Monday, May 19, 2014

Alan Turing: Calico Cats, Zebras, and Daylilies


Turing in 1954 wrote his paper on Tessellation, the patterns we often see on animals and plants. The question is; is Turing’s approach the right way to understand these patterns? Namely Turing proposed a hypothetical method whereby cells communicate with one another and that this communications is akin to flows of some, as of 1954, yet to be defined chemical substance or substances. Depending on the concentrations of these substances the cells then turned, for example, black or white, as in a zebra, and that this flow being coordinated in some manner yielded a pattern, not just a mass of black and white hairs.

Turing hypothesized, for example, that there may be two controlling molecules in varying densities and if one molecule was denser than the other it would turn on white and otherwise it would turn on black. But Turing said more, that the flow of the molecular density was not just random but that cells somehow participated in a distributed manner so that the densities flowed as waves, with peaks and valleys. Thus the Zebra stripes were a reflection of this flow. When the black molecule was at a high the hairs were black and when the white ones were high the hairs were white. The net result looked like waves of white and black.

Now a second model that has become of recent popularity is the explanation for the Calico Cat.


The explanation for this is dramatically different. Here Calico Cats are all female. The way it works is the epigenetic silencing of one of the X chromosomes. This allegedly is totally done at random. As seen above this of course is hardly the case. If every hair cell were random then we would expect to have a blend of two or more colors and not the patterns that we have above. This means that if this is epigenetic that spatially there is some mechanism that is not totally random. There is some form of cell to cell memory and cell to cell thresholding. Namely the hair stays black, brown or white for some spatial period and then switches to the other state. That is the Turing Tessellation effect. What then does that?
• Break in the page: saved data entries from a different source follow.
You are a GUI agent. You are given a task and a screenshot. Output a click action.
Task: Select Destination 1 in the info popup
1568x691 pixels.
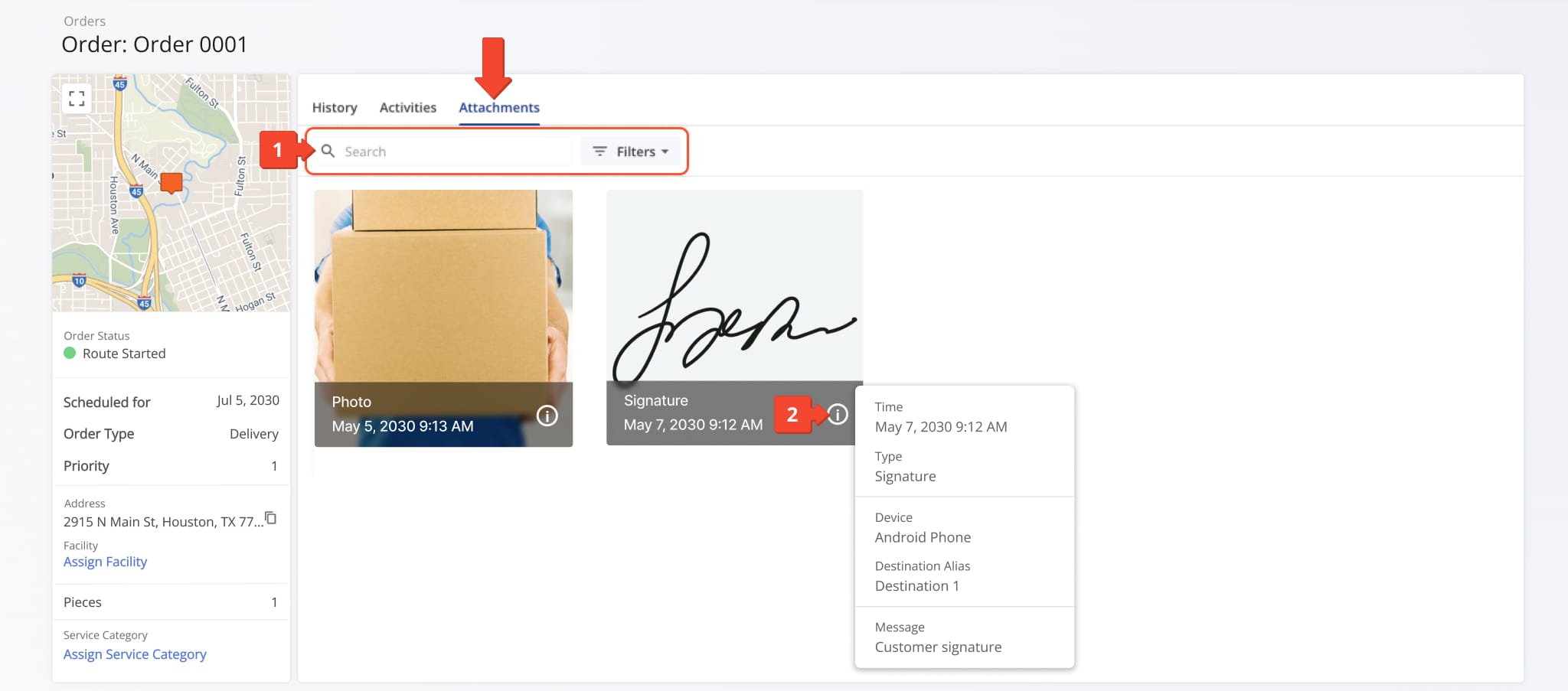tap(916, 585)
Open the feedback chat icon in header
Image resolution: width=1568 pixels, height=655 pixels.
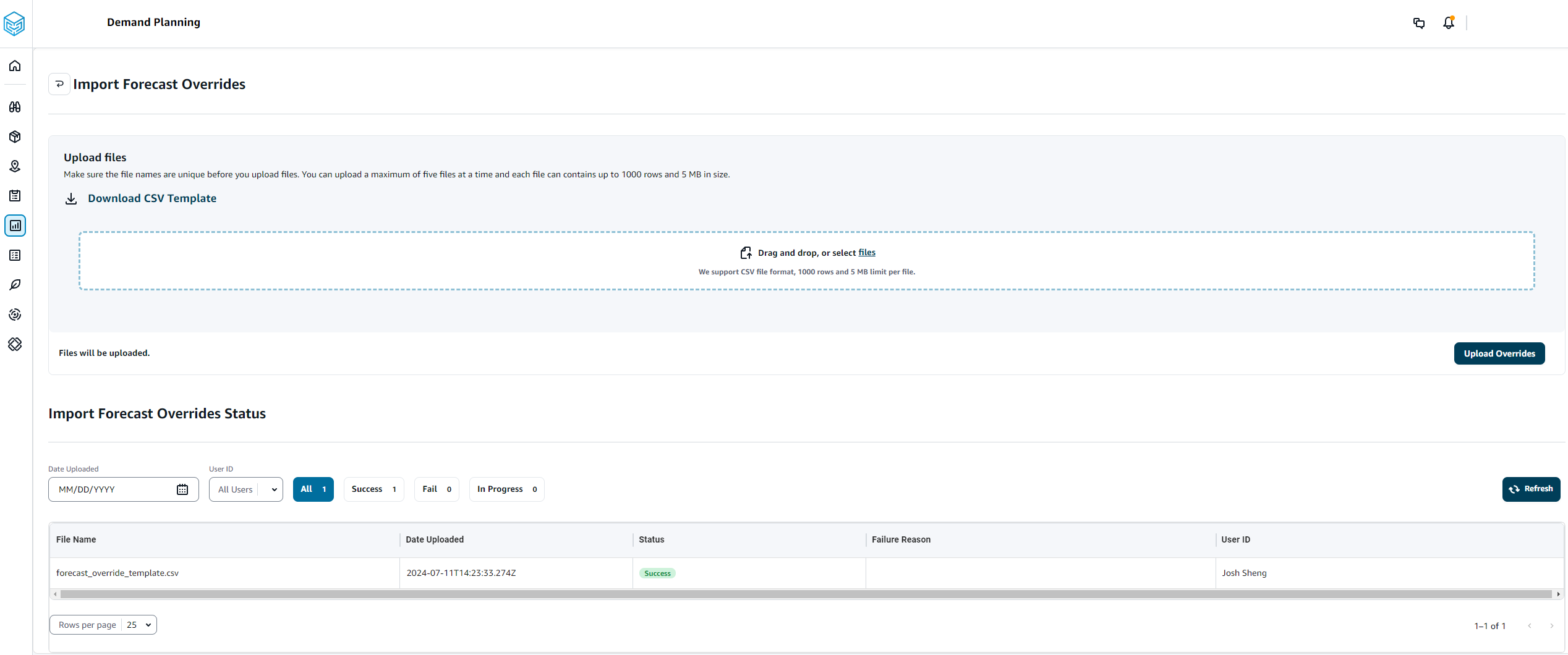pyautogui.click(x=1418, y=23)
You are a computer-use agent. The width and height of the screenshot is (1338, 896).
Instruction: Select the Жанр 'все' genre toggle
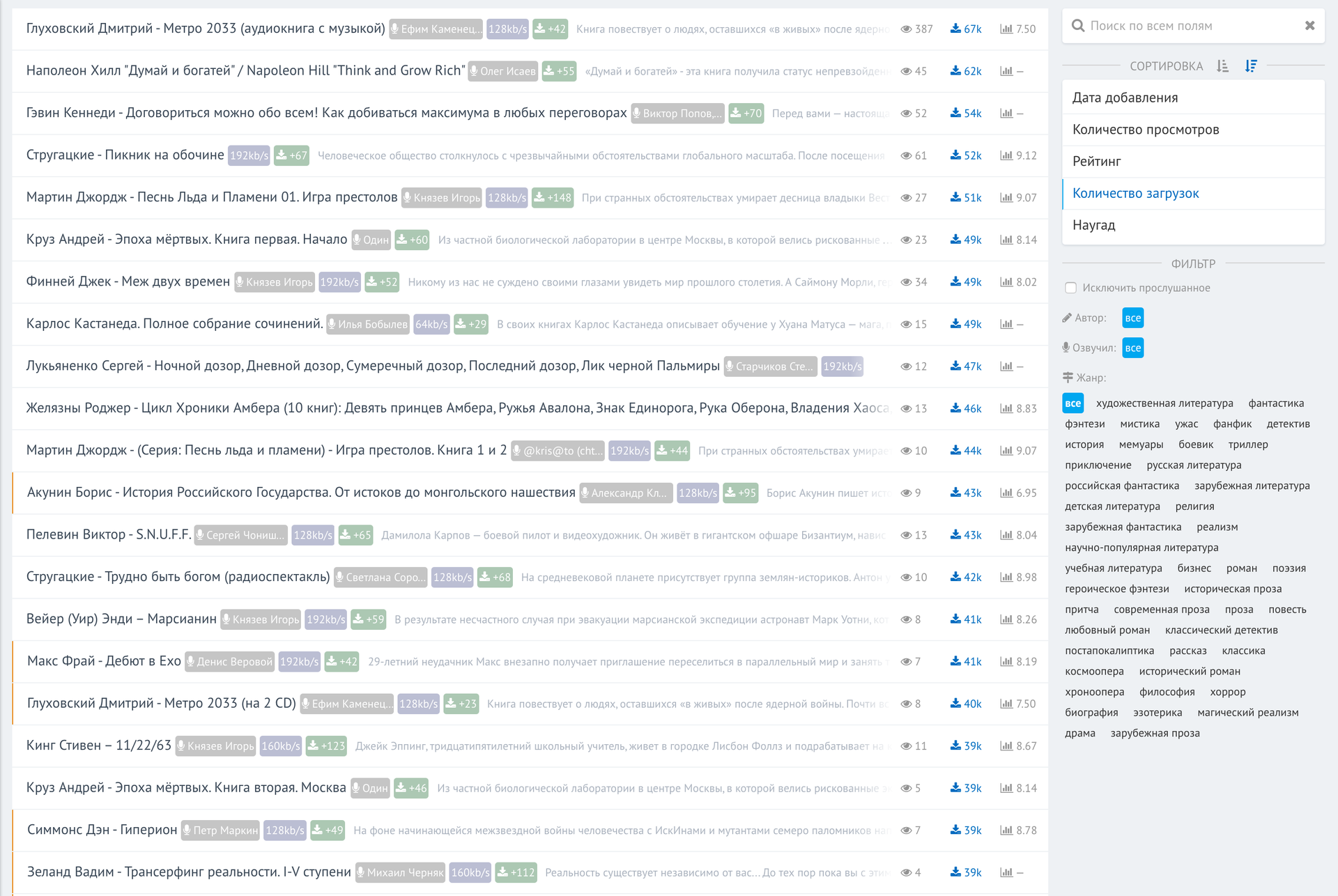pyautogui.click(x=1072, y=403)
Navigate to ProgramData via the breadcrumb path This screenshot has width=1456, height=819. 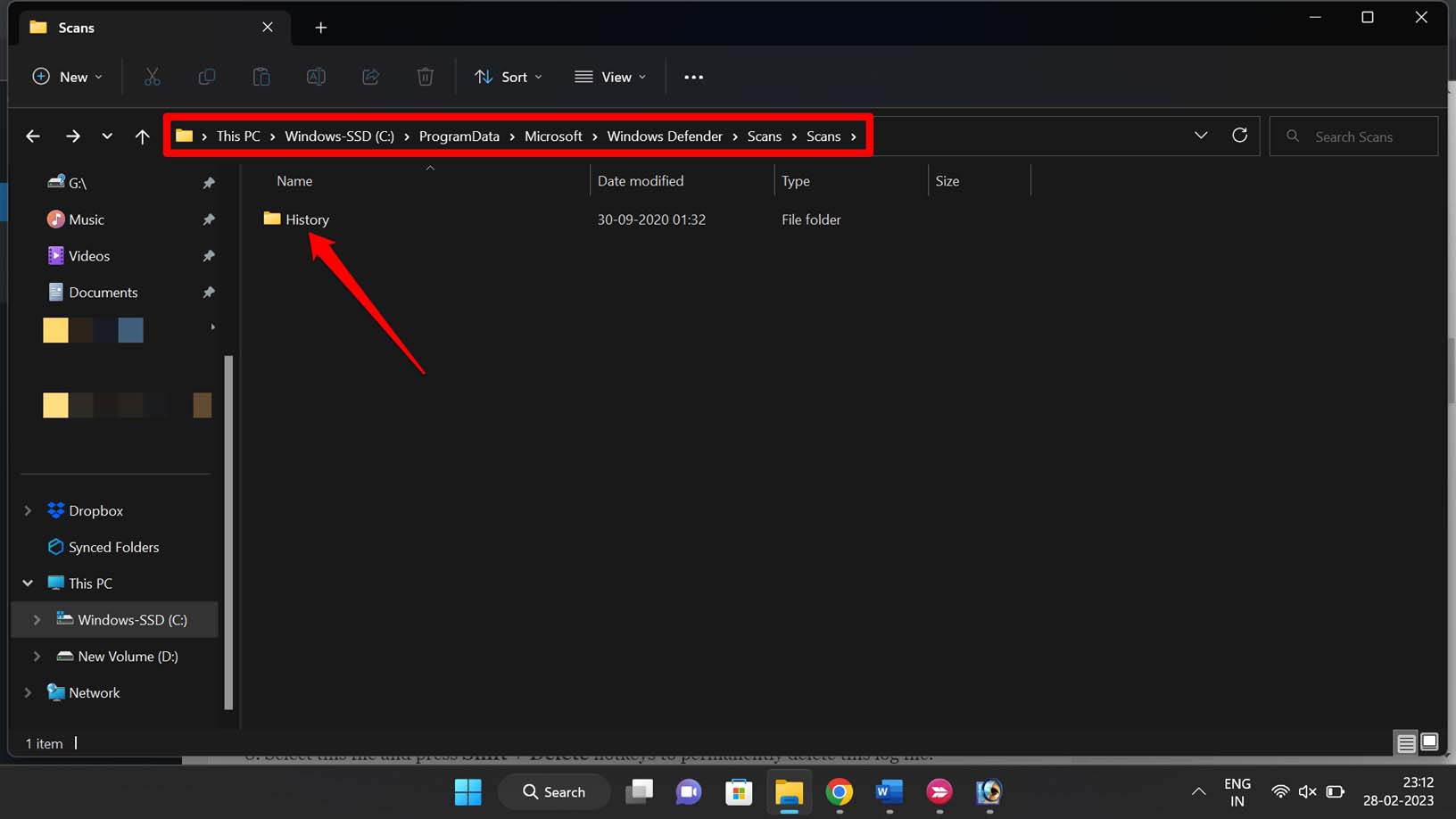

Now consider a third example; the daylily. We show a typical example below. Here we have an eyezone, the dark red around the milled and we even have red on the edges. This is again a tessellation type as described by Turing. There are areas where there is dark red and areas where there is light red or pink. Is this epigenetic, genetic, or a Turing tessellation.


In fact daylilies can show dramatic patterning as they get more sophisticated. The above is a simple form of patterning, a wave of dark and light red.

Thus what enables these patterns? In epigenetics of cats, it is the turning on and off of one X chromosome, but not really randomly, so there must be some mechanism that selects which one gets wrapped in an lncRNA and which does not. What is that activator? Not yet known.

In daylilies we know that color is driven by anthocyanin production. More of one and we get one color and more of the other another color. We also know that certain proteins, gene products, act as catalysts facilitating one anthocyanin path or another. Thus if one gene is producing then it may drive up pone anthocyanin or another. What turns these genes on and off? Perhaps epigenetic methylation as we see in many other examples. But that begs the question of what causes the methylation? It appears to be a pattern like that of the Calico Cat.

Thus the Turing Tessellation is a process that explains these patterns but the facilitator of that process, the extracellular or intercellular molecule is not known. Thus we have an interesting area of exploration. In addition we see similar effects in the field of metastatic cancers, where we get clusters of metastatic cells, and not just random aberrant one.